:: Data supplied ::

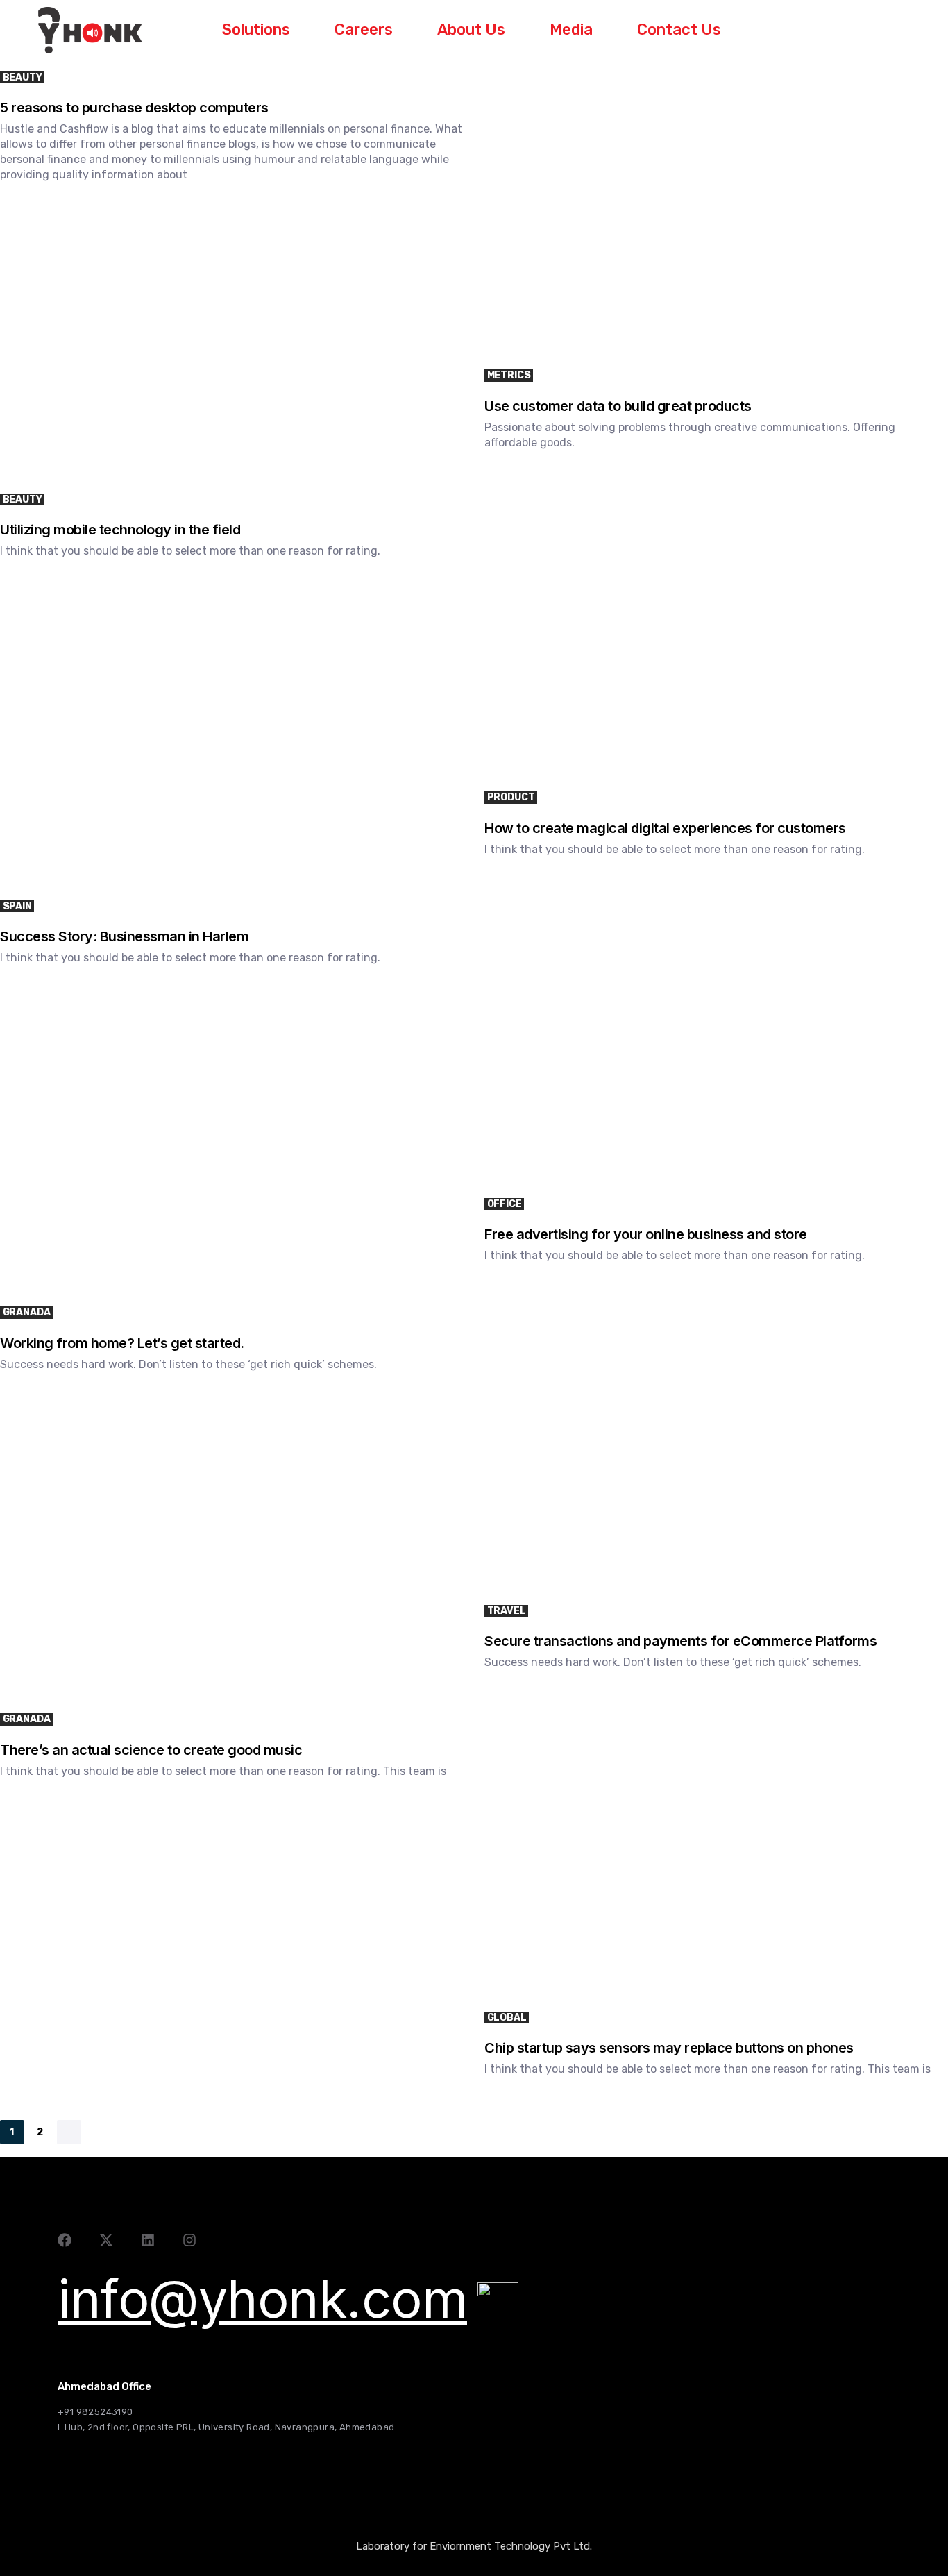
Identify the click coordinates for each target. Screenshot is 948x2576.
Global (507, 2017)
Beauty (22, 77)
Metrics (509, 375)
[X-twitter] (106, 2240)
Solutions (256, 29)
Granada (27, 1312)
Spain (17, 906)
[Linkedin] (148, 2240)
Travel (506, 1611)
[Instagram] (189, 2240)
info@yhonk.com (262, 2298)
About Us (471, 29)
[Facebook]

:: Directions ::
From the first line to the last, copy the records above exactly and drop any pictures.

:: Task answer ::
Identify the click coordinates for each target. Screenshot is 948x2576.
Global (507, 2017)
Beauty (22, 77)
Metrics (509, 375)
[X-twitter] (106, 2240)
Solutions (256, 29)
Granada (27, 1312)
Spain (17, 906)
[Linkedin] (148, 2240)
Travel (506, 1611)
[Instagram] (189, 2240)
info@yhonk.com (262, 2298)
About Us (471, 29)
[Facebook]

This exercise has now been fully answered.